Mas não era o bastante, tanto não era suficiente para aquela quentura crescente que vinha de dentro dele desde quando tivera aquele sonho inundado de prazer, quanto quando quase se permitiu ceder às carícias selvagens do soldado, Kurama agora saltou para o alto de um tronco partido, não muito alto, meio apodrecido e sobre o qual, escalando-o, as trepadeiras floridas subiam pela madeira. E enquanto ele subiu, a túnica verde esmeralda caiu para o chão, e Genkai, que havia olhado apenas porque um movimento chamou sua atenção, agora não podia mais desviar a atenção e o olhar da esguia escultura de névoa que se dourava sob os fracos raios que clarearam a floresta antes negra, o terreno desconhecido descortinado a poucos metros deles.

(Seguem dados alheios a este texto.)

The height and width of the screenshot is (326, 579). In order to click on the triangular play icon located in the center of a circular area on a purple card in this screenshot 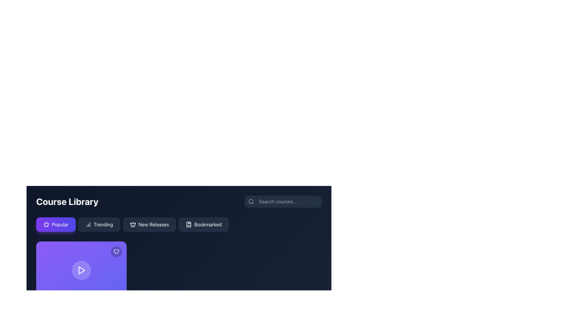, I will do `click(81, 270)`.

A pele de Kurama pareceu totalmente limpa de novo, branquíssima e lisa mais uma vez, e Shiori de fato demorou um pouco mais de tempo para saber o que estava acontecendo, já que estava sentada de costas para o velho toco de árvore ainda enraizado, e tudo o que tinha a sua frente era Genkai, que tentava se livrar do grilhão em torno dos pulsos, que de repente ficou parada, com a boca aberta, simplesmente.

"O que há com você agora? Soldados? Ou aquela sua coisinha de estimação redescobriu a fotossíntese?!"

"..."

Genkai devia estar hipnotizada, pensou, exausta. Apoiou-se para o lado, e sua mão foi em cheio em cima da túnica caída, e puxou o tecido, tentando extrair significado daquilo.

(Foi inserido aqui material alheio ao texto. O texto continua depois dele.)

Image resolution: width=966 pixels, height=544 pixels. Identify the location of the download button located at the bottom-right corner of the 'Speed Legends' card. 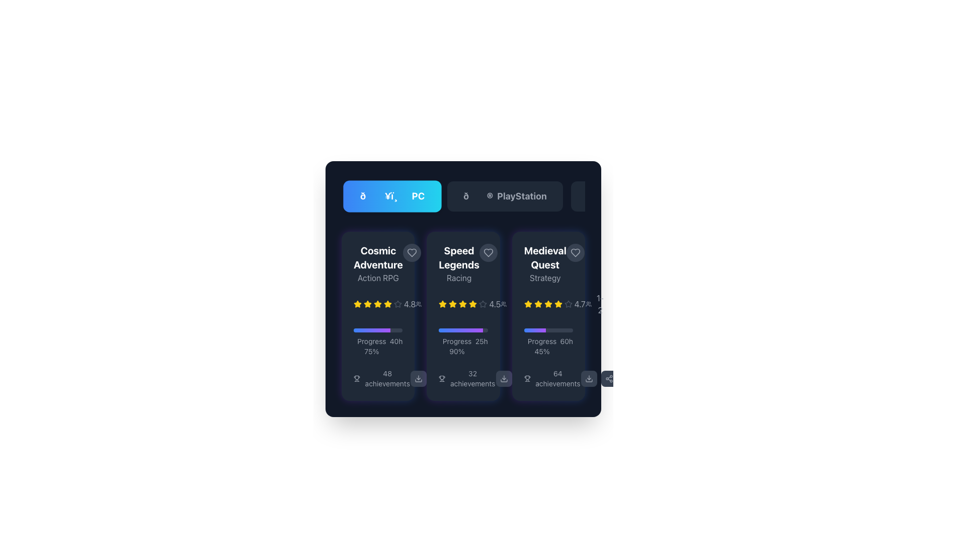
(504, 378).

"Kurama!!! Descá daí e vista a sua roupa imediatamente!!!"

Ela ficou, com seus inúteis protestos, mas também encantada com o que viu, Kurama, seu cabelo vermelho, flutuando daquela maneira de juba, e a linha fosfórea, de azul violeta, em torno dos olhos, tomando cor de novo, indo para subir pelos lados de seus cabelos.

"Shiori, por favor!! Ele é uma planta, não é? Você mesma me falou que eles seriam assim!! Deixe a natureza tomar seu curso! Vamos lá, deixe o menino tomar um pouco de sol!!!"

"Muito bem, então, mas pare de olhar assim para ele!!!!!"
 

__________
 
 

Ele escutou um peculiar tilintar de metal contra o chão, e até as vibrações deste choque contra o piso, cada vez mais próximo.

Havia passado-se cerca de quase um dia, depois de receber a errônea informação de que Shiori não havia morrido. Que ela havia conseguido tirar Genkai da prisão na fronteira, saindo de lá por conta da confusão e destruição causadas por uma ser, meio planta e meio monstro, que devorou quase todos os guardas e prisioneiros... Mas quem se importava com isso? Yomi mal conteve seu sorriso ao escutar que Shiori não estava morta, e nem sua querida e maldita rosa carmesim.

Yomi agora estava em audiência, a fuga da prisão, e o que houve durante o caos todo... Haviam causado um incidente memorável com o reino de Mukuro, já que, ela mesma, não havia perdido somente soldados, mas também havia perdido uma perna quase inteira ao lutar com o monstro-planta de saliva ácida. E pertencia a ela toda a revolta pelo ocorrido, assim como também pertencia a perna metálica, semelhante à pata de um animal, mas esquelética, implantada no lugar da outra...

"Pelo seu sorriso estúpido, Yomi, eu acho que já sabe o que me traz até o seu maldito castelo, não é?